Neuer Ärger um Förder-Millionen bei Globalfoundries

Im Juli war Kanzlerin Angela Merkel (61, CDU) zum vierten Mal bei Globalfoundries zu Gast. Damals war vom Stellenabbau noch keine Rede.
Im Juli war Kanzlerin Angela Merkel (61, CDU) zum vierten Mal bei Globalfoundries zu Gast. Damals war vom Stellenabbau noch keine Rede.
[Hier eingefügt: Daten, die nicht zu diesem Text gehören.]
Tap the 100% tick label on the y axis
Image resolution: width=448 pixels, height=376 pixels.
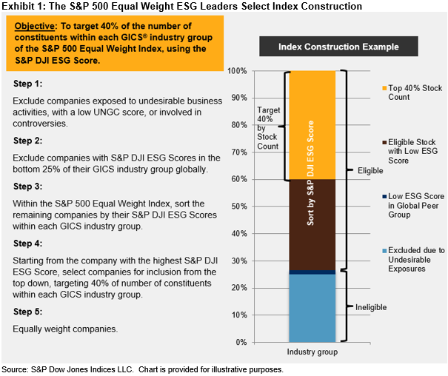[x=238, y=71]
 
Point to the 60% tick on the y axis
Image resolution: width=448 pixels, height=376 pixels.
[x=239, y=179]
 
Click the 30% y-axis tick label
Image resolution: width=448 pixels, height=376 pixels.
[x=239, y=261]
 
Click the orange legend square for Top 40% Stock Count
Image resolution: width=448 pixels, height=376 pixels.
[x=384, y=87]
Dresden - Der Chip-Hersteller Globalfoundries hat Millionen an Fördermitteln erhalten. Das sorgt jetzt für Kritik, denn das Unternehmen will bis zu 800 der 3700 Jobs streichen. Die Gewerkschaft IG BCE spricht gar von 1300 Arbeitsplätzen, die in Dresden auf dem Spiel stehen.
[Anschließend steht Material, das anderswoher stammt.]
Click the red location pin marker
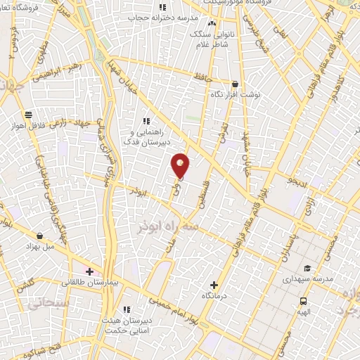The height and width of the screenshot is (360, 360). coord(181,165)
Knapp 37,7 Millionen Euro Fördermittel hat der Chipriese vom Freistaat bekommen. Hinzu kommen Zusagen in Höhe von 14,6 Millionen Euro für die Entwicklung einer neuen Chiptechnologie.

Das teilte Wirtschaftsminister Martin Dulig (41, SPD) auf Anfrage von Nico Brünler (40, Linke) mit. Auflage für einen Teil der Gelder: Die Zahl der Beschäftigten muss fünf Jahre nach Beginn und drei Jahre nach Ende des Bewilligungszeitraumes bei mindestens 50 Prozent jener zum Zeitpunkt der Antragstellung liegen.

Brünler kritisiert die Förderpraxis.

Die Mikroelektronik sei zweifellos eine Schlüsselbranche. „Es muss aber überlegt werden, ob die Fördergelder bei den großen Unternehmen gut angelegt sind oder nicht besser bei kleinen und mittelständischen Unternehmen eingesetzt werden sollten, die nicht selbst Forschung und Entwicklung betreiben können.“

Laut Dulig wurde die Staatsregierung am 1. Oktober über den Stellenabbau informiert. Bei der Bewilligung der Fördergelder für die neue Technologie seien die Pläne nicht bekannt gewesen. Globalfoundries-Chef Rutger Wijburg (53) hatte am 2. Oktober angekündigt, 20 Prozent der Personalkosten einsparen zu müssen, um betriebswirtschaftlich arbeiten zu können.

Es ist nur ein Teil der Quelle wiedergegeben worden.